D.C. Mun. Regs. tit. 22, r. 22-B10923

Current through Register Vol. 71, No. 50, December 13, 2024
Rule 22-B10923 - SIGNIFICANT RISK DEVICE DETERMINATIONS
10923.1

If an IRB determines that an investigation, presented for approval under § 10901.2(a)(2), involves a significant risk device, it shall so notify the investigator and, where appropriate, the sponsor. A sponsor may not begin the investigation except as provided in § 10910.1.

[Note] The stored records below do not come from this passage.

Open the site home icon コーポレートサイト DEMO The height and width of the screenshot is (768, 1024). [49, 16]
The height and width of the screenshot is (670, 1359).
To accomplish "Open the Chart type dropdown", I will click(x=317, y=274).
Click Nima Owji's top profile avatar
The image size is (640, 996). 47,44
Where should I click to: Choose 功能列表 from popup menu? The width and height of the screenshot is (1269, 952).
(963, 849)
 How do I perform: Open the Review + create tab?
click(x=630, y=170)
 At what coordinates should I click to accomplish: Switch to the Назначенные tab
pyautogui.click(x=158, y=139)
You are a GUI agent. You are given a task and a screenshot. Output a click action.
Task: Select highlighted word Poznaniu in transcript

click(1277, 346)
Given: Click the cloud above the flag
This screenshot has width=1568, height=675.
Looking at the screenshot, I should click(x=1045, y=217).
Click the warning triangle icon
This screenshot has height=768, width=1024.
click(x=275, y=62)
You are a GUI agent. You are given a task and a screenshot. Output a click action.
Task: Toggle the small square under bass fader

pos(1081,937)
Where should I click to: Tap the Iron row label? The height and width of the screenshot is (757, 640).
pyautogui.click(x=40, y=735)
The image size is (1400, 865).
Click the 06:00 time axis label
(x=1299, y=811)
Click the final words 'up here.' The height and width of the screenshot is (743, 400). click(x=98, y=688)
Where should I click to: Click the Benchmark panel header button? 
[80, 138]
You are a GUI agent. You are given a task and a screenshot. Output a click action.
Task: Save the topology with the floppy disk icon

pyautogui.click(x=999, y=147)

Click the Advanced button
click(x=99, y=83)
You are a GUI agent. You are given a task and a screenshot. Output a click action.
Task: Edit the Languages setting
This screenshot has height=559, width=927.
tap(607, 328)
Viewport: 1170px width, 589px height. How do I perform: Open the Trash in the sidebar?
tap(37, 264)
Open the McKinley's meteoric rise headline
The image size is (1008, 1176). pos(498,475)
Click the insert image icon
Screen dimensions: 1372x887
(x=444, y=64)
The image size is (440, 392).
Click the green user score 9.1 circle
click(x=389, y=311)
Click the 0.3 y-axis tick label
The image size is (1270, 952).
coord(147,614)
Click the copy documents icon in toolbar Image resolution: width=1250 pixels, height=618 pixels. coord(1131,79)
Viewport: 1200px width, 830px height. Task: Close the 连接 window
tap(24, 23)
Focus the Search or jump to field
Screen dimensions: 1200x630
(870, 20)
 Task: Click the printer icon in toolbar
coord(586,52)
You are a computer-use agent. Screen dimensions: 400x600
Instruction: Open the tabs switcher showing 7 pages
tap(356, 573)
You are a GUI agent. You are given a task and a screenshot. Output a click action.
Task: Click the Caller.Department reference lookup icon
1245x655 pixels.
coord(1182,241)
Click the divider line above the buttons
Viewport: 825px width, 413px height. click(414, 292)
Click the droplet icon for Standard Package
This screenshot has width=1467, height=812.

D.C. Mun. Regs. tit. 22, r. 22-B10923

Final Rulemaking published at 60 DCR 10252 (July 12, 2013)
Authority: Section 19(a)(3) of the District of Columbia Pharmacist and Pharmacy Regulation Act of 1980, effective September 16, 1980 (D.C. Law 3-98; D.C. Official Code § 47-2885.18(a)(3) (2005 Repl.)); Mayor's Order 98-48, dated April 15, 1998; Section 4902 of the Fiscal Year 2002 Budget Support Act of 2001, effective October 3, 2001 (D.C. Law 14-28; D.C. Official Code § 7-731 (2008 Repl.)); Section 15 of the District of Columbia Medical Device Manufacture and Distribution Licensure Act of 1990, effective June 13, 1990 (D.C. Law 8-137; D.C. Official Code § 48-714(a) (2005 Repl.)); and Mayor's Order 98-88, dated May 29, 1998.